PROBLEM TO WORK ON: Find the line that contains "The height and" in the entries below. Restate it and every line after it, word for word, with no pictures.

--- SOURCE DATA ---

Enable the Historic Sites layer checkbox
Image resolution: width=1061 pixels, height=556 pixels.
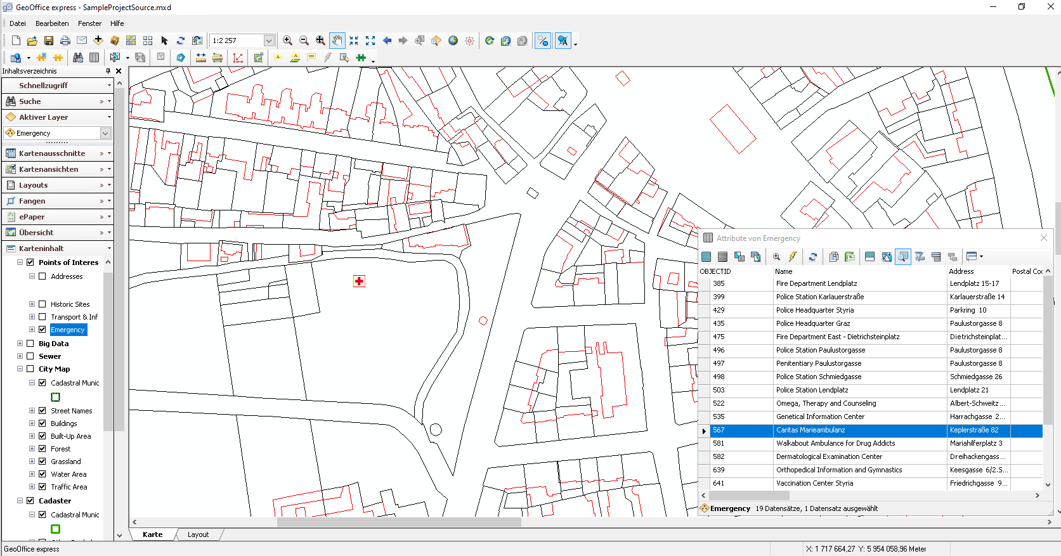pyautogui.click(x=42, y=304)
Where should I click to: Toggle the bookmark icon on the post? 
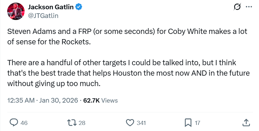(x=188, y=123)
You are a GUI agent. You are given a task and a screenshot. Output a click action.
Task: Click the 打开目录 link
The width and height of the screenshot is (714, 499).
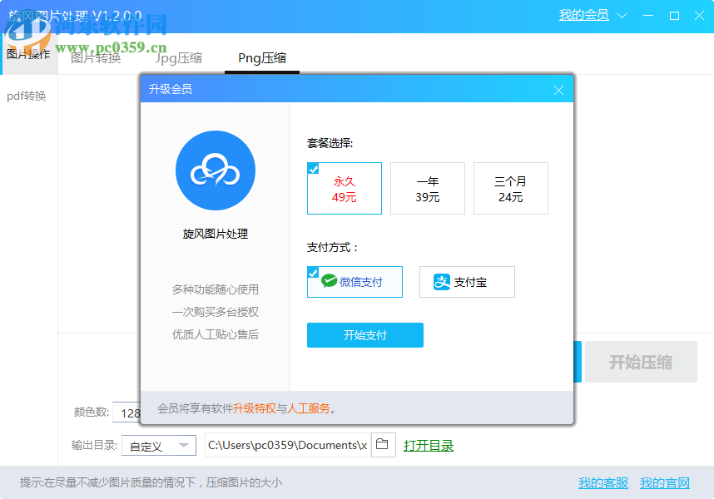429,445
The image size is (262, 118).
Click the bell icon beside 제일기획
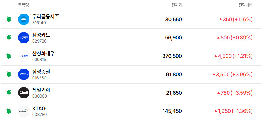pos(9,93)
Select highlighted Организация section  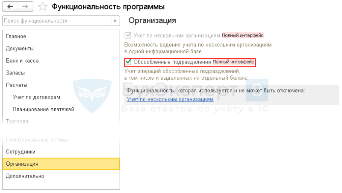click(61, 164)
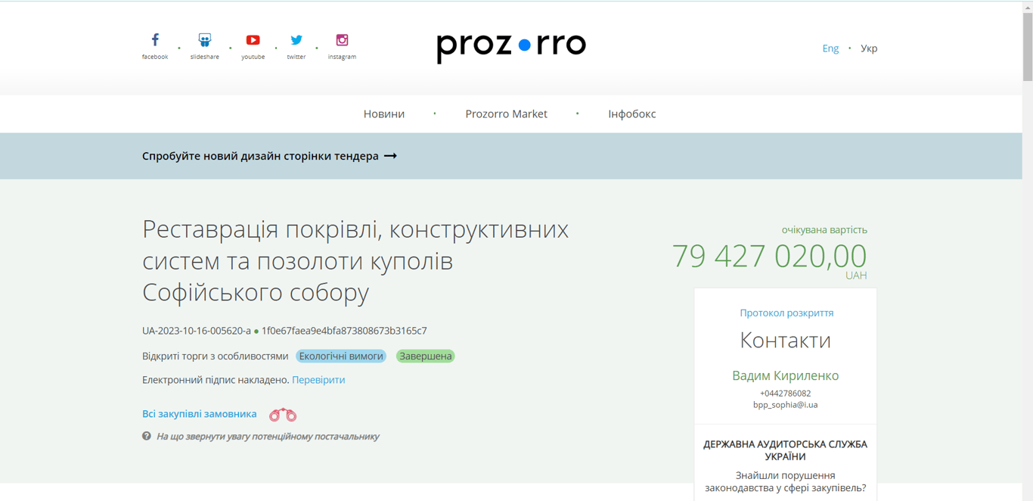Click the Instagram icon
Image resolution: width=1033 pixels, height=501 pixels.
click(x=342, y=40)
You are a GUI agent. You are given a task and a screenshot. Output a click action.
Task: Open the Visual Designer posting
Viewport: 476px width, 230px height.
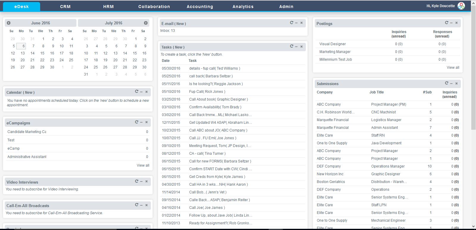pyautogui.click(x=332, y=44)
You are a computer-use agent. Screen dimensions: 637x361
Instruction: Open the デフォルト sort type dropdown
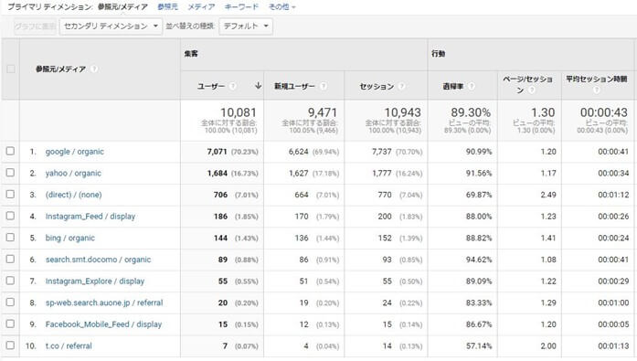(x=246, y=27)
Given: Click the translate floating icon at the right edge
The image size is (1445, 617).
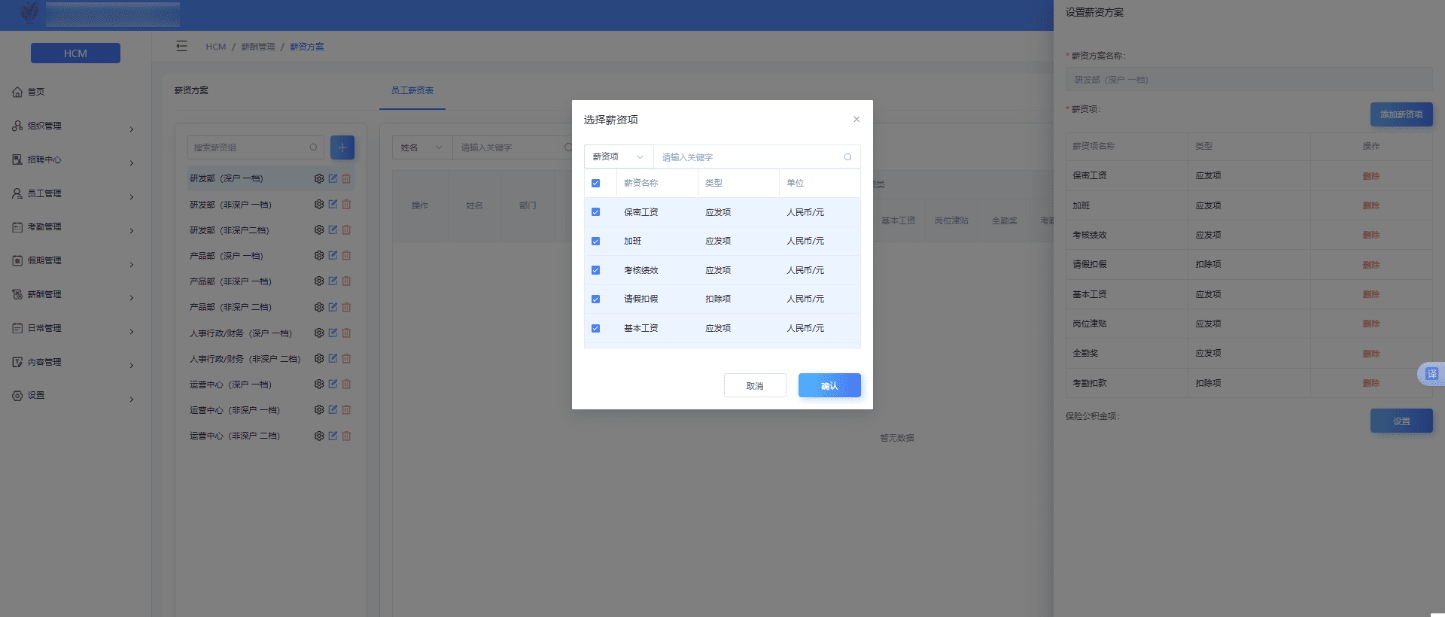Looking at the screenshot, I should pyautogui.click(x=1431, y=374).
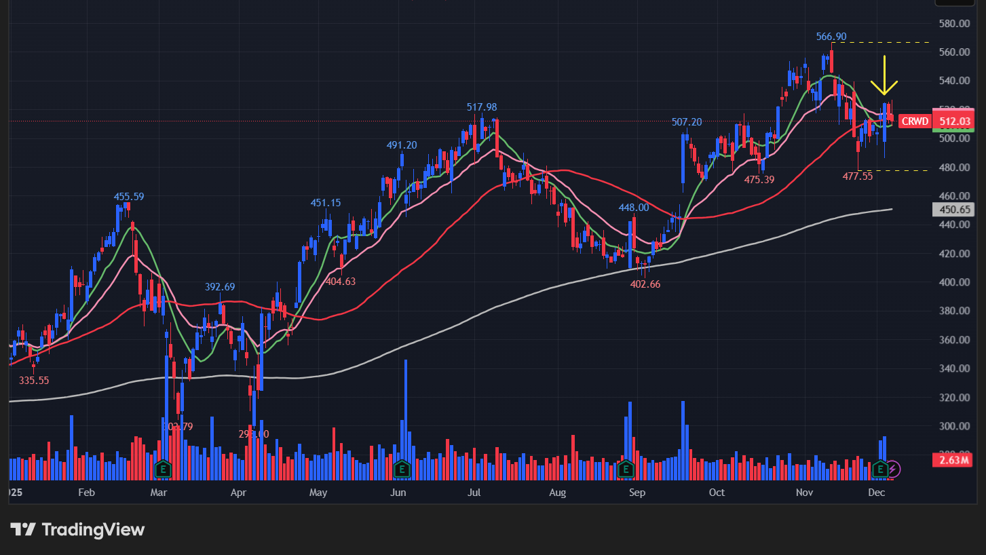
Task: Open the June earnings E marker
Action: 402,468
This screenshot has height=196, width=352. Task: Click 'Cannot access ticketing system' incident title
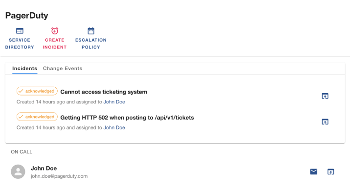click(x=104, y=92)
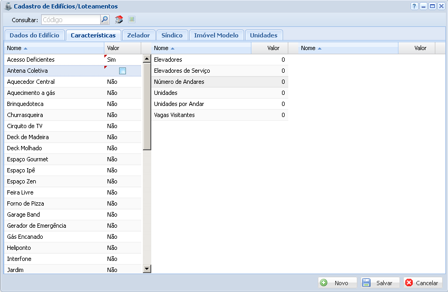448x292 pixels.
Task: Click the red X Cancelar icon
Action: coord(409,283)
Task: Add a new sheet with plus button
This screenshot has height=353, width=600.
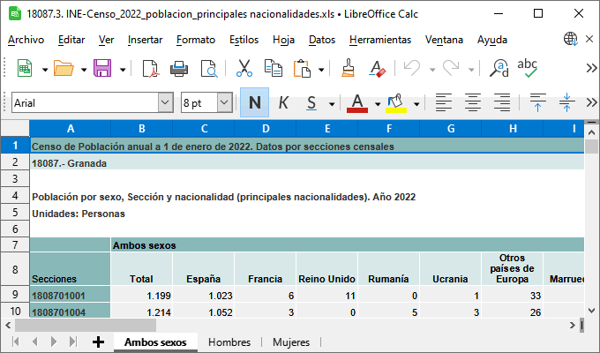Action: coord(98,342)
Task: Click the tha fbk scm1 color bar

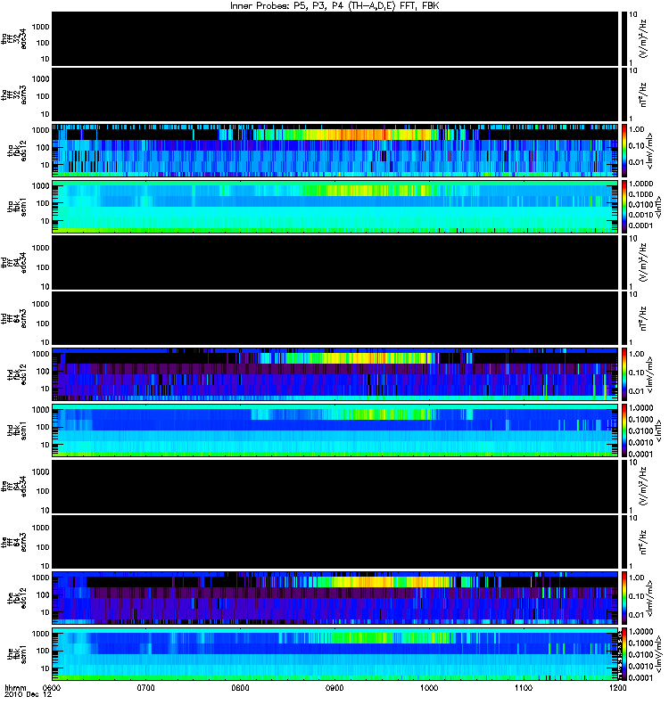Action: tap(624, 207)
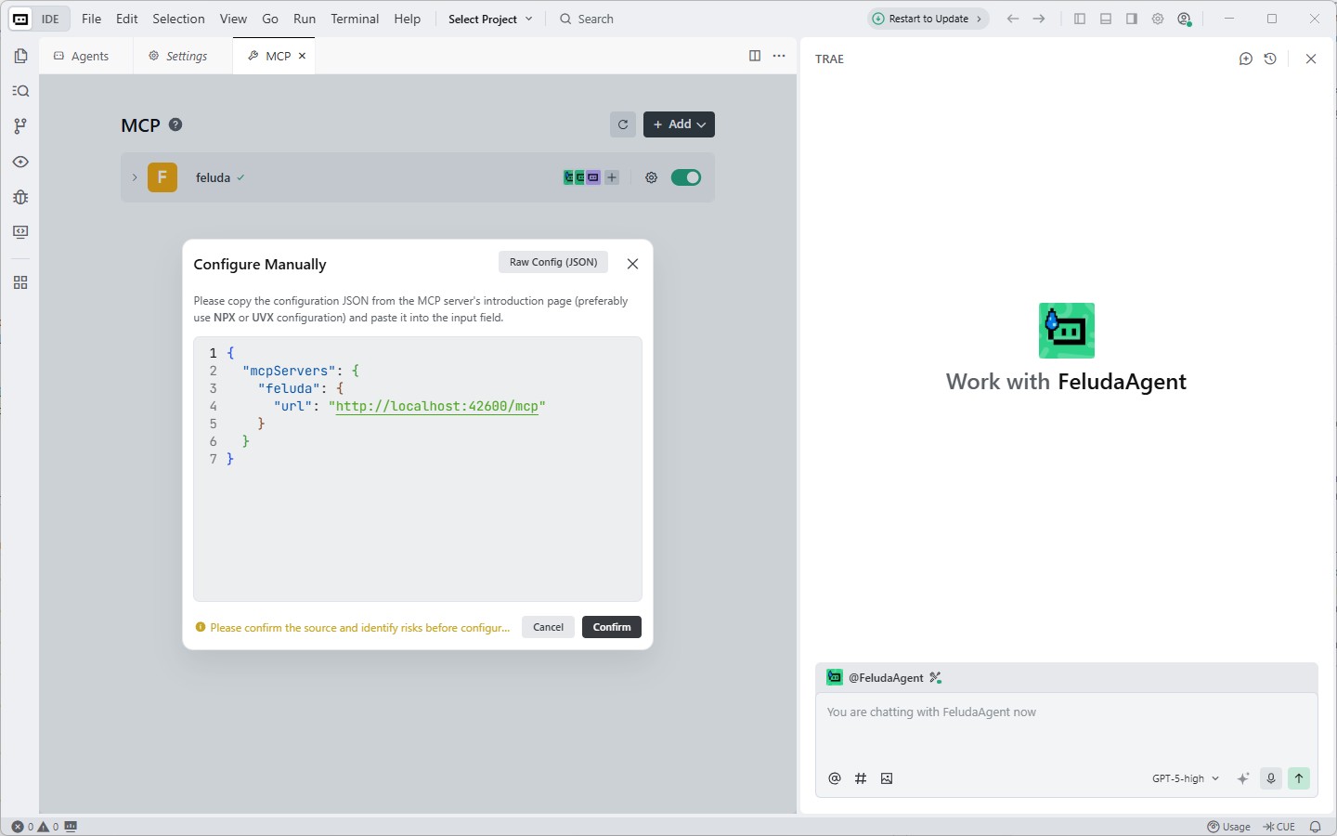Screen dimensions: 1337x836
Task: Toggle the right side panel layout icon
Action: click(x=1132, y=19)
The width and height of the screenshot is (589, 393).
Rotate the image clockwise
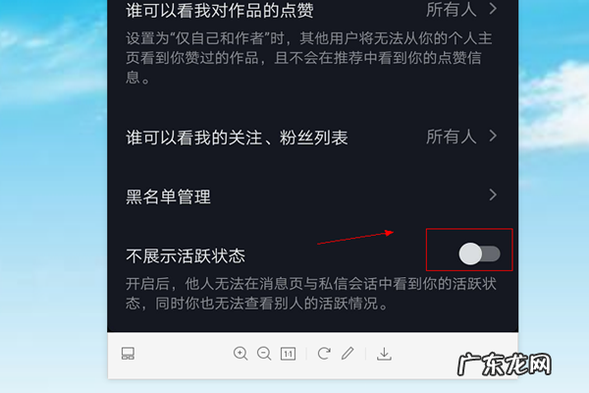[x=324, y=353]
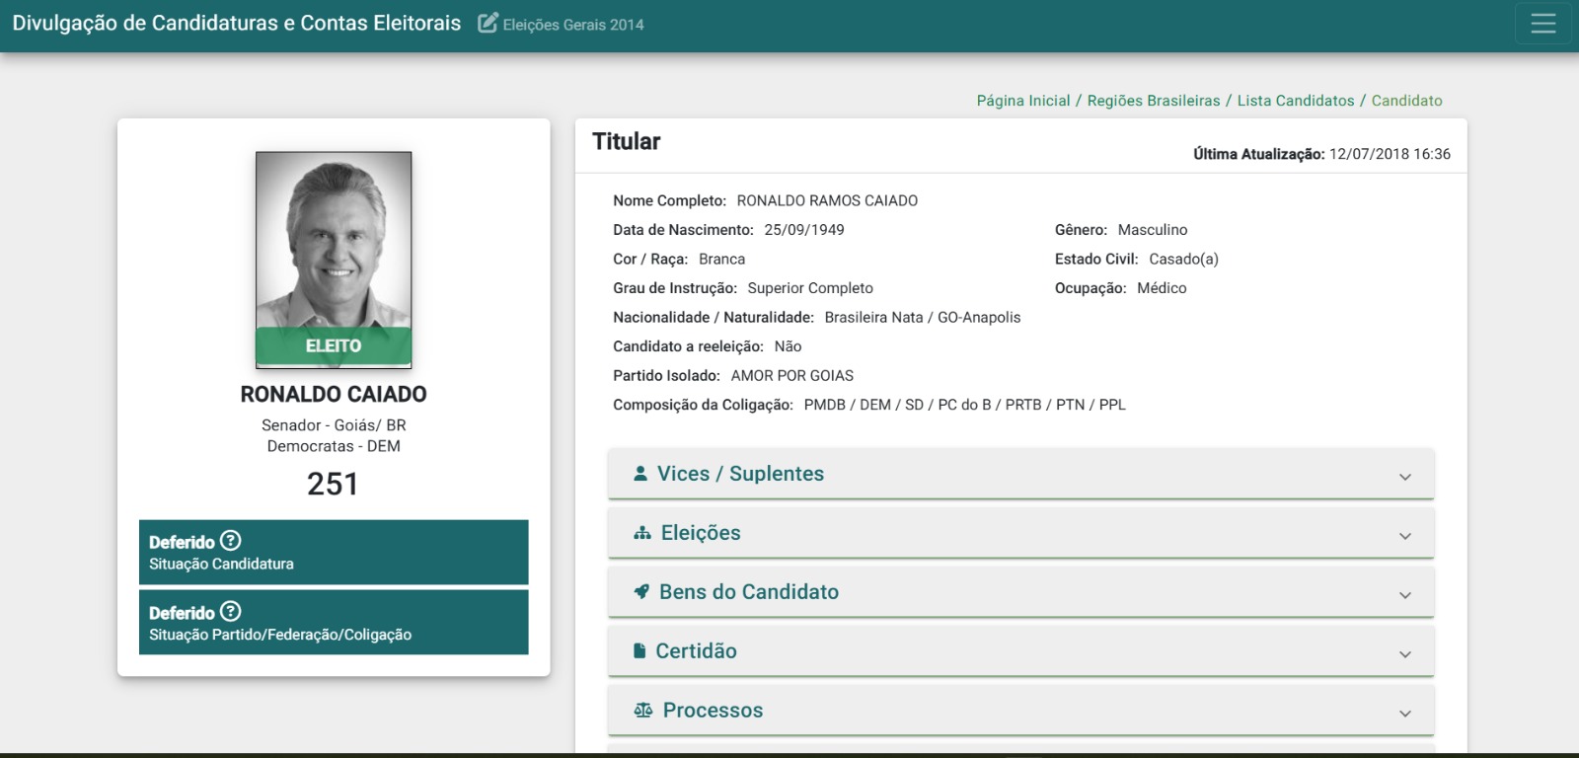Click the Divulgação de Candidaturas e Contas Eleitorais title
This screenshot has height=758, width=1579.
point(237,23)
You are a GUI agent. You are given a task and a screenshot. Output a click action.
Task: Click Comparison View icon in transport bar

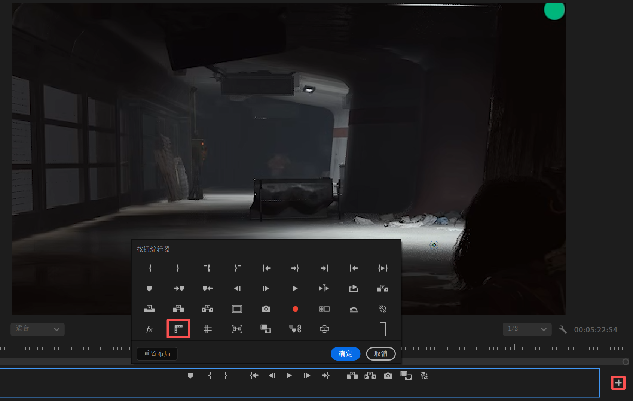[406, 376]
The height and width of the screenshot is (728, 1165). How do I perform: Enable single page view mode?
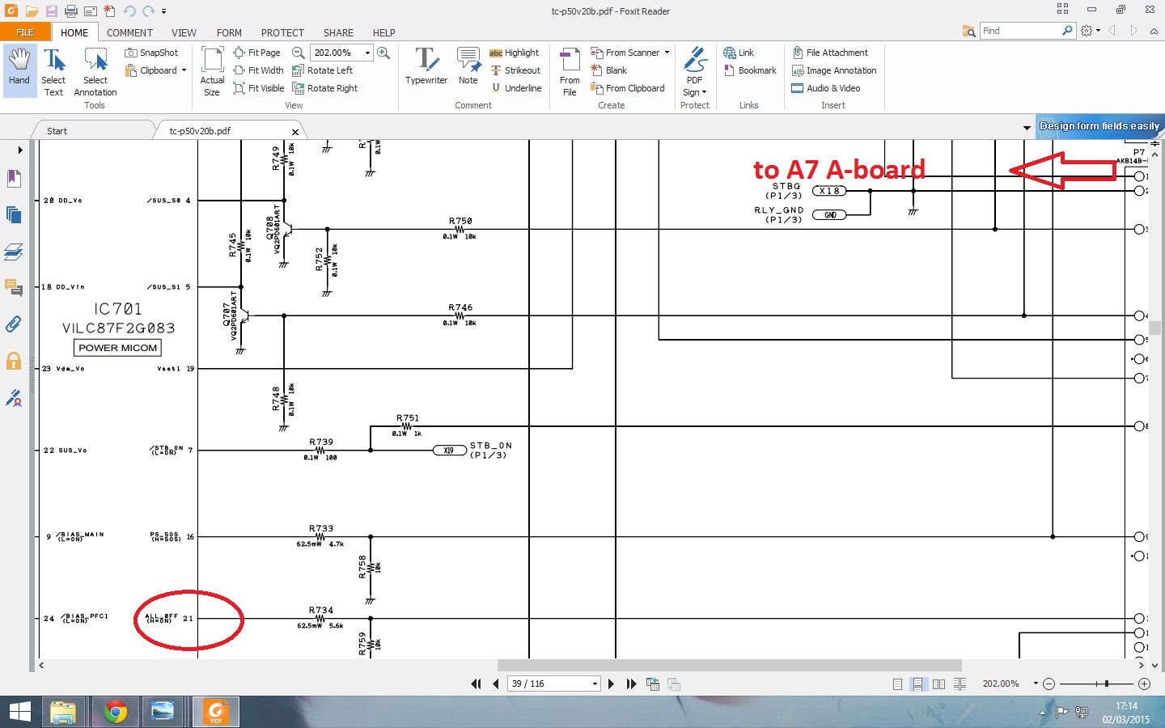pos(897,684)
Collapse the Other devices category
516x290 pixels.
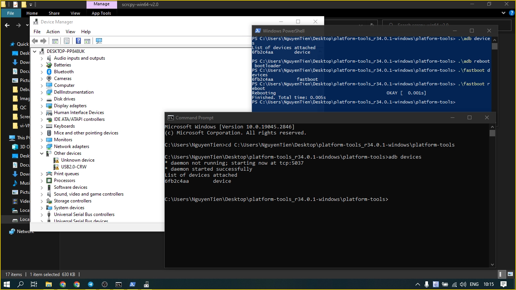coord(42,153)
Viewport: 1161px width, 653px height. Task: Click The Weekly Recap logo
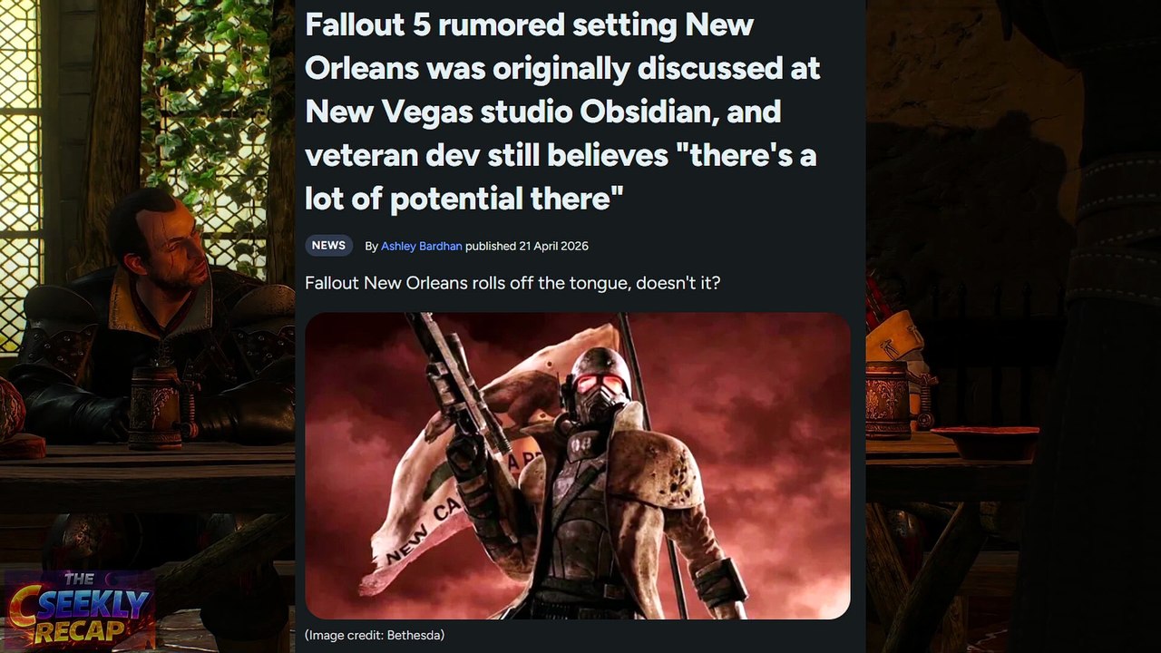coord(80,609)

---

RESPONSE AREA:
The height and width of the screenshot is (728, 1165). How do I perform: Enable single page view mode?
pos(897,684)
Collapse the Other devices category
516x290 pixels.
coord(42,153)
Viewport: 1161px width, 653px height. Task: Click The Weekly Recap logo
coord(80,609)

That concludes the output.